* [About this task] Everything from the line with "[Polacy mają już" down to the last line of the material below must be written out exactly. Leave out all other lines.

* [Data for processing]
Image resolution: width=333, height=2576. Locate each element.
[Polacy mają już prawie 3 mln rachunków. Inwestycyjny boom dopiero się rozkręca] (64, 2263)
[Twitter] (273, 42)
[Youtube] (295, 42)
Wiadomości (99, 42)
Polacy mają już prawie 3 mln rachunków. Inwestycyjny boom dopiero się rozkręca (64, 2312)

* [Problem solution]
[Polacy mają już prawie 3 mln rachunków. Inwestycyjny boom dopiero się rozkręca] (64, 2263)
[Twitter] (273, 42)
[Youtube] (295, 42)
Wiadomości (99, 42)
Polacy mają już prawie 3 mln rachunków. Inwestycyjny boom dopiero się rozkręca (64, 2312)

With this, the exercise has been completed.